DER STANDARD-Kommentar: "Revolutionsreif" von Gudrun Harrer

"Das iranische Regime glaubt an seine Sendung und hat nichts zu verlieren"; Ausgabe vom 16.02.2011

Wien (OTS) - Die Gefühle sind die gleichen. In Ägypten wurde in den vergangenen Jahren im Kino stets applaudiert, wenn in der Verfilmung von Alaa al-Aswanys Der Jakubijan-Bau jener Polizeioffizier erschossen wird, der die Vergewaltigung des jungen Taha befohlen hat. Im Iran, wo so ein Film gar nicht zu sehen wäre, läuft es andersherum: Dort pflegen während der Vorführung eines Propagandastreifens, der das segensreiche Wirken der Basiji-Schlägermilizen zeigt, die Zuseher verächtlich zu zischen. Iran ist seit langer Zeit reif für eine demokratische Revolution, seit Jahren ringen die Menschen um mehr Freiheit. Die iranische Jugend ist noch viel gebildeter und vernetzter - und perspektivloser - als alle anderen in der Region. Und dennoch bleiben nach derzeitigem Ermessen die Voraussetzungen für einen schnellen Umsturz eher schlecht. Nicht etwa, weil Frustration und Wut von unten auch nur um ein Jota schwächer wären, im Gegenteil. Aber oben sitzen Machthaber, die, ganz im Gegensatz zu den arabischen, ihre Herrschaft nicht als große Mafiashow inszenieren - obwohl sie das natürlich auch sind -, sondern an ihre ideologische Sendung und religiöse Legitimität wirklich glauben. Und das sind die gefährlichsten.
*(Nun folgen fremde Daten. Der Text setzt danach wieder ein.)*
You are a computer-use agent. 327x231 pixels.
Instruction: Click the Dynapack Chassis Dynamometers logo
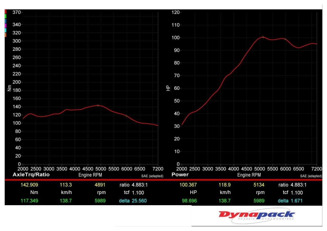point(257,216)
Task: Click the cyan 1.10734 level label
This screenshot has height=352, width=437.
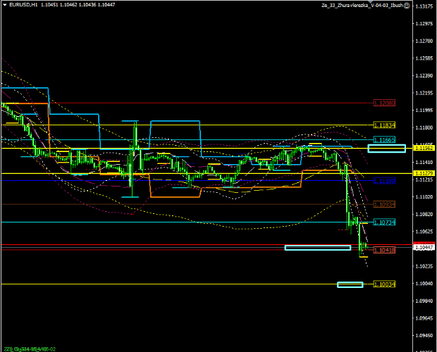Action: (x=384, y=222)
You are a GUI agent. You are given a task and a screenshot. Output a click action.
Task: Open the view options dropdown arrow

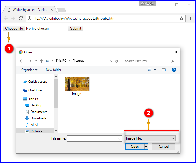[155, 70]
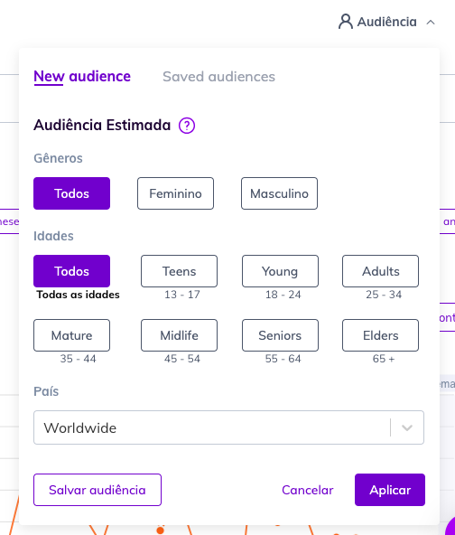Screen dimensions: 455x535
Task: Select Todos under Gêneros
Action: coord(71,193)

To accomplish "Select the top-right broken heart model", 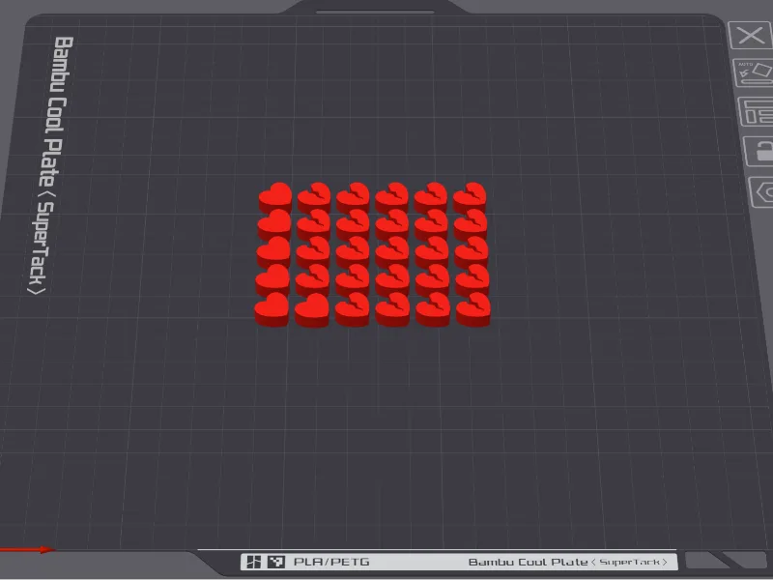I will click(470, 197).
Die Unterschiede sind klar auszumachen, wenn man sich die Niederschlagung der Proteste nach den iranischen Präsidentschaftswahlen 2009 ansieht und wie das Regime in den Jahren danach vorging: kein Zurückweichen wie die arabischen Regierungen jetzt, die mit allerlei materiellen Geschenken und politischen Versprechungen aufwarten, um die Menschen zu beschwichtigen und zu umarmen (was im Fall Tunesiens und Ägyptens aber nichts mehr genützt hat). Das iranische Regime schlug drein, hart und entschieden. Die Gefängnisse sind voll, die Henker arbeiten.
Und der greise Mann an der Spitze schwelgt in Revolutions_sentimentalität und glaubt, dass die arabischen Revolten etwas mit einer Sehnsucht zu tun haben, so etwas zu bekommen, wie es die Iraner und Iranerinnen schon haben.
In Tunesien und Ägypten war zu sehen, dass sich die Gesellschaften als Ganzes geändert hatten, das heißt nicht nur die Schicht, die auf die Straße ging, sondern auch jene, der die Proteste galten. Ein ägyptisches Tian-anmen war nicht mehr angelegt - was nicht heißt, dass es nicht passieren hätte können, solche Ereignisse haben oft irrationale Auslöser. Ein iranisches Tiananmen liegt leider viel näher. Das Regime hat auch, anders als das ägyptische, gegenüber dem Rest der Welt nichts zu verlieren. Sein Vorteil dabei ist, dass die paranoide Behauptung, alles sei von außen gesteuert, leichter im Land vermarktet werden kann.
In dieses düstere Bild gehören auch die Forderungen der Regimebefürworter, mit den Oppositionsführern - die Dissidenten sind, das heißt, früher dazugehört haben - kurzen Prozess zu machen. Fotomontagen, die Mir-Hossein Mussavi, Mehdi Karrubi und Mohammed Khatami mit dem Strick um den Hals zeigen, haben Konjunktur. Dennoch: Die "Grüne Bewegung" lebt, das hat sie gezeigt, und sie wird überleben, und irgendwann wird es auch im Iran so weit sein. Die Unzufriedenheit wächst, auch weil die Sanktionen langsam greifen. Und je härter das Regime dreinhaut, desto mehr Legitimität verliert es auch bei jenen, die antiwestlich sind und vielleicht von einem politischen Islam träumen - nicht nur im Iran selbst, sondern in der ganzen islamischen Welt.